We present the results of the study of the sensitivity of a dielectrically-modulated GaSb/Si dual-material stacked double-gate hetero-junction tunnel field effect transistor (GaSb/Si DMSDG-HJTFET) as a biosensor capable of detecting the onset of diseases. We consider asymmetrically-doped source, channel, and drain regions with gate work function engineering and a gate stack structure involving \(HfO_2\) on \(SiO_2\) along with III–V/Si hetero junction. A nanocavity has been created by selectively removing a portion of the gate dielectric material close to the source end to achieve the biomolecule conjugation in the biosensor. To assess the inherent sensitivity of the device when exposed to charged as well as neutral biomolecules, we examine independently both charged as well as neutral biomolecules within the nanogap cavity, considering several values for the dielectric constant (k) and charge density (\(\rho\)).
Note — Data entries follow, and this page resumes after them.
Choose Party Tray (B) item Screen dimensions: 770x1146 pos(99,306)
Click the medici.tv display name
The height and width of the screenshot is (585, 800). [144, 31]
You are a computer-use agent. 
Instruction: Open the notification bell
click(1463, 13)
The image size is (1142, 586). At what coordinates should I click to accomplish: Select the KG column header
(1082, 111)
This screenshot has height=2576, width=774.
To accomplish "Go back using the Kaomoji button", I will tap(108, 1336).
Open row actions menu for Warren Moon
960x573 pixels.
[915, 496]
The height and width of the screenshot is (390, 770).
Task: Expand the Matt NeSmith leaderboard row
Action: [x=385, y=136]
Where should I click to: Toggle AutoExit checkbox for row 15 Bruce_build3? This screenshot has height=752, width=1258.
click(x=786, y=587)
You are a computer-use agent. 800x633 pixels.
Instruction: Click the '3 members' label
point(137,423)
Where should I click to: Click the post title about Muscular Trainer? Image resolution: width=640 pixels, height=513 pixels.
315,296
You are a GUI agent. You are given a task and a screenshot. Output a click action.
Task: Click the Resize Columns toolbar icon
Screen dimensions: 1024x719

The analysis of electrical performance of the biosensor has been carried out concerning the energy band diagram, tunneling rate, surface potential, electric field, transconductance, transfer characteristics, and output characteristics. The efficiency of the biosensor for the label-free detection is quantified by its sensitivity on peak drain current, transconductance, and \({\text{I}}_{\text{on}}/{\text{I}}_{\text{off}}\) ratio. Further, in order to analyse the reliability of the biosensor, different real-time scenarios of partially filled cavities with different fill factors have been considered. Moreover, several step profiles have been taken into account, which emerge due to steric hindrance. The design and simulation of the biosensor has been carried out using the Silvaco TCAD tool. The simulation results demonstrate that GaSb/Si DMSDG-HJTFET biosensors can be a potential alternative for biosensing applications.